City workers are working frantically as I write to patch the holes with epoxy and cure them with oversize hair dryers so they can restart the race.

I was recently in Detroit and loved the city. I found myself rooting for it to overcome all of the current economic challenges and be the phoenix rising from the ashes of the 2008 meltdown. Perhaps it could have been if Governor Rick Snyder had paid attention to infrastructure issues before he spent so much time union-busting and hitting hard on poor people and teachers. He might have a track worthy of this race instead of the possibility of being made a laughingstock.

In early 2011, Governor Snyder took hard aim at unions and unemployed people in his state. In classic conservative style, he took aim at seniors' pensions while sneaking in tax cuts for rich folks and corporations. And let's not forget that Detroit was one of his prime targets for takeover by the state in order to break the unions.

In late October, 2011, he rolled out a proposal for infrastructure improvements, a welcome change from his usual focus at hammering poor and elderly people. Of course, it's all in the name of promoting business interests in Michigan, but Governor Snyder hasn't been able to get to first base with his teabagger legislature on appropriations to improve infrastructure. I suppose it goes without saying that Congress is no help at all either, given their fetish with holding infrastructure bills hostage to bills attacking women's health.

So today, Indy Car returns to Detroit for the first time in four years. Whether you're a racing fan or not, these events promote tourism, bring revenues to the city, and build goodwill. That is, unless your streets fall apart mid-race. Then they serve to humiliate city governments, citizens, and make the United States look worse than the streets of Bahrain.

Way to go there, Republicans.
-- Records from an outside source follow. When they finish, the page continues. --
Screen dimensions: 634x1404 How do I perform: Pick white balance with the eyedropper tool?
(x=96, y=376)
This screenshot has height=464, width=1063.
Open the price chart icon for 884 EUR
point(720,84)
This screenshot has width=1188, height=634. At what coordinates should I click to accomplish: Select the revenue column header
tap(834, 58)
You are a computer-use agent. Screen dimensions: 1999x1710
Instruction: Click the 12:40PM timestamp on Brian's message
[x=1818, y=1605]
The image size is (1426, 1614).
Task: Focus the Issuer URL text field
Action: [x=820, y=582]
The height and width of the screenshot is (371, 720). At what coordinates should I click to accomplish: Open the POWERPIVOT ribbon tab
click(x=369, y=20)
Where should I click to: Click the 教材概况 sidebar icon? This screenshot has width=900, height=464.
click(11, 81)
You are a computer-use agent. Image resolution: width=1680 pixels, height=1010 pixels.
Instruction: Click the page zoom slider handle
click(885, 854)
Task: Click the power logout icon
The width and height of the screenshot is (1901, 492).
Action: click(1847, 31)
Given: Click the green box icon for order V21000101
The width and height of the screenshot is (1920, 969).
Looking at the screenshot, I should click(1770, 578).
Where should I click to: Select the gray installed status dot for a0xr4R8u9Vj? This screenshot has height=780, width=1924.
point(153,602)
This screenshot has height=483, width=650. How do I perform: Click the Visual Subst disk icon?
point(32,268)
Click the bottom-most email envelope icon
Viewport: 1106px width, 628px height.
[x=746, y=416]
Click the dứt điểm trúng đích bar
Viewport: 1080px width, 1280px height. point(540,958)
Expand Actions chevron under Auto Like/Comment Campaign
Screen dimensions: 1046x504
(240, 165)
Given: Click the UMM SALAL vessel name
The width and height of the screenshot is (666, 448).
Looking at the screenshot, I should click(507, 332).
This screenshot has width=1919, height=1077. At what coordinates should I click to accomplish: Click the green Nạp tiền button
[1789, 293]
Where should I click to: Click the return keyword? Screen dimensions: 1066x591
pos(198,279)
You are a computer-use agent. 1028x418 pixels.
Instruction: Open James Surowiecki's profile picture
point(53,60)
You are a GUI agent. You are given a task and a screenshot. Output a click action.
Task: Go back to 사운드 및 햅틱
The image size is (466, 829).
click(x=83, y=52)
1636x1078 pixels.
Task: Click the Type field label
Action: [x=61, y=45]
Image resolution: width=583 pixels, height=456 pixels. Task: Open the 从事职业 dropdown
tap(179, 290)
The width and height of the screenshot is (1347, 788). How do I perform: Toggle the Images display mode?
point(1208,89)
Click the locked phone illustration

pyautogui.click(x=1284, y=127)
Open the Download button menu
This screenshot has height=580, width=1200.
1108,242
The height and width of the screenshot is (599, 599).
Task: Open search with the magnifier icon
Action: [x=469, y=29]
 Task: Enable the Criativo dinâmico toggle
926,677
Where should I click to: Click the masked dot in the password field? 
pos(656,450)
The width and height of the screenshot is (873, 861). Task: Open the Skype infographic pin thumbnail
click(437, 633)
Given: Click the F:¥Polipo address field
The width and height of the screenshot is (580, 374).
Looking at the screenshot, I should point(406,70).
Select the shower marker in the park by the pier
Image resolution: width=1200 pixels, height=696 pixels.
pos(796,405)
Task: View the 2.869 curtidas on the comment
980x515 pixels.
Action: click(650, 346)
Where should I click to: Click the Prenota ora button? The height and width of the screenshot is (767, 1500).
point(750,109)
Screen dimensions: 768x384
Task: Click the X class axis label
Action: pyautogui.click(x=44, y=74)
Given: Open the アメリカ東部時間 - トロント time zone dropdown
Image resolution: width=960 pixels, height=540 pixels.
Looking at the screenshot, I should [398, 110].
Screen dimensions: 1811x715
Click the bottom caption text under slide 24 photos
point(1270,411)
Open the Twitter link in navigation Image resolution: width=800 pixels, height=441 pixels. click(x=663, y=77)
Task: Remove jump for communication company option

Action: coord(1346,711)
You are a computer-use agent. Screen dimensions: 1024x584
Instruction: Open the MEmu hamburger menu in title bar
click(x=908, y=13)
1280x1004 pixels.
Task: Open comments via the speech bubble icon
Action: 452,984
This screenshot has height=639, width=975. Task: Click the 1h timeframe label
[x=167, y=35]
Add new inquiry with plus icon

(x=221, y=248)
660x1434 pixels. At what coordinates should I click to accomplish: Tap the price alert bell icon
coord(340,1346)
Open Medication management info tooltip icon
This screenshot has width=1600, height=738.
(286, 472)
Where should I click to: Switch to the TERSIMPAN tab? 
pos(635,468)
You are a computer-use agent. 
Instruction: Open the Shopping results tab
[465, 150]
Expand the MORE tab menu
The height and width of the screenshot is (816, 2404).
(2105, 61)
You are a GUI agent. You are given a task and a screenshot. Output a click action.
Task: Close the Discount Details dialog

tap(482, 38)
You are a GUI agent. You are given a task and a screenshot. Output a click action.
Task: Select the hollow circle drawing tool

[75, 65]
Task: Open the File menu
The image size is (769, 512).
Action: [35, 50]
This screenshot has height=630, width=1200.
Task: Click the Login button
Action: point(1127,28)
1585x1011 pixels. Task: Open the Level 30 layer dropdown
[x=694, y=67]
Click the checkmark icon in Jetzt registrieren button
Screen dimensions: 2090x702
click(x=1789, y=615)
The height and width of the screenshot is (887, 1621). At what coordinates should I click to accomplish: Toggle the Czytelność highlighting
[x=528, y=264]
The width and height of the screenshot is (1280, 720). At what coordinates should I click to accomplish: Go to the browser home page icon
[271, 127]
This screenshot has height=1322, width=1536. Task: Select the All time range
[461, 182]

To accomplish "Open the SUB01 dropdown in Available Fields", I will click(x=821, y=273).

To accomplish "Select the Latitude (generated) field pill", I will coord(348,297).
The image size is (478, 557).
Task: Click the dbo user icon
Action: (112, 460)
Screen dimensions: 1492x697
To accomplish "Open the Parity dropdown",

True patriots you are. Not.

Update: The race will restart at 3:45 pm for 15 more laps, cutting it down from the 30 which were remaining. This is a tough track to race as it is, because it's very narrow and passing is difficult. Between the road problems and the passing issues, I expect drivers to err on the side of caution for the last few laps, which means it won't be much of a race.

The more I think about this the angrier I get.